ここでは、ISOマネジメントレビューを実施する際に押さえておきたい注意点について順番に解説します。
形骸化を防ぐためのポイント
マネジメントレビューを形だけの会議にしないためには、報告を受けるだけで終わらせず、改善策や今後の対応方針まで決定することが大切です。
課題の優先順位や必要な対応について経営者が判断することで、レビューの内容を実際の改善につなげやすくなります。
経営判断まで行うことが、形骸化を防ぐポイントです。
経営判断につながる情報を準備する
マネジメントレビューでは、経営者が判断しやすいように必要な情報を事前に整理しておくことが重要です。
内部監査の結果や目標の達成状況、顧客からの意見、不適合への対応状況などを分かりやすくまとめておくことで、課題や改善の方向性を検討しやすくなります。
十分な情報を準備することが、適切な意思決定につながります。
決定事項を改善活動へ反映する
マネジメントレビューで決定した内容は、記録として残すだけでなく、実際の改善活動へ反映することが大切です。
改善内容や担当者、実施時期を明確にし、進捗を継続して確認することで、取り組みを着実に進められます。
その結果を次回のレビューで確認しながら、継続的な改善につなげていきましょう。
まとめ
ISOマネジメントレビューは、ISO規格の要求事項を満たすためだけに実施するものではなく、経営者がマネジメントシステムの運用状況を確認し、組織の改善につなげるための重要な取り組みです。

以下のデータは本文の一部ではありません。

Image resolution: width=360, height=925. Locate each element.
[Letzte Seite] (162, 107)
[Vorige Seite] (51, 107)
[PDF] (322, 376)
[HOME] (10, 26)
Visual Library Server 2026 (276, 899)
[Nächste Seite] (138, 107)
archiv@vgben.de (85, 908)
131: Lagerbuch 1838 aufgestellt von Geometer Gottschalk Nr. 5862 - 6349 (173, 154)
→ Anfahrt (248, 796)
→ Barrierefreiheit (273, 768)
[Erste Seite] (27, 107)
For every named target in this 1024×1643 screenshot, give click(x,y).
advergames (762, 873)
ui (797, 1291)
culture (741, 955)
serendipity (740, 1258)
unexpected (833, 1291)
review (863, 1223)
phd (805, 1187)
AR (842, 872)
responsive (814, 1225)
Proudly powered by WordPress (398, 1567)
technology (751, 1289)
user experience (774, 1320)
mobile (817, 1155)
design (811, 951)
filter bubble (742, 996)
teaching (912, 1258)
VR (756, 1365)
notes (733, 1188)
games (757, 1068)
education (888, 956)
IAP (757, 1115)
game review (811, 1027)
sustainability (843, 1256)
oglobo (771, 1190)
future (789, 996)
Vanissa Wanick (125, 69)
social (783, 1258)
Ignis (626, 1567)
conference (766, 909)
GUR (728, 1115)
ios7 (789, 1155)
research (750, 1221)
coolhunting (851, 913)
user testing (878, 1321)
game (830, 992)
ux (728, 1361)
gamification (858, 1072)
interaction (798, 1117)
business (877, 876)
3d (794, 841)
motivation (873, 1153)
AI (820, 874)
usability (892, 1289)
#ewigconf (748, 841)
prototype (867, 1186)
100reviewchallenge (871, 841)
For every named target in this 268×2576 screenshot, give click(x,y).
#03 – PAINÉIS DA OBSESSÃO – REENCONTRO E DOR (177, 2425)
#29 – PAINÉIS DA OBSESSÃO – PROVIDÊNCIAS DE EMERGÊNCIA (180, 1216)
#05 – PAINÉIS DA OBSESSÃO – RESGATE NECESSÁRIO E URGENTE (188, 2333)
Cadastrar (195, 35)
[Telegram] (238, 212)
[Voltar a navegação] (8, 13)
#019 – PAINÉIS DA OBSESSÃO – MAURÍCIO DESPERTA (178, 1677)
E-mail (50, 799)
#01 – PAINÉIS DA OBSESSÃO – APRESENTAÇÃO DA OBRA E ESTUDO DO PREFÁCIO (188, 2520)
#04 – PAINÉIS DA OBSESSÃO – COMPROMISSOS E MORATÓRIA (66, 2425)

内部監査の結果や目標の達成状況などをもとに現状を見直し、改善の方向性や必要な対応を判断することで、マネジメントシステムを継続的により良い状態へと導くことができます。
マネジメントレビューを効果的に進めるためには、必要な情報を事前に整理し、決定事項を記録したうえで実際の改善活動へ反映することが大切です。
形だけの会議で終わらせず、自社の運用状況に合わせて継続的に見直しを行い、組織全体の改善につながる仕組みとして活用していきましょう。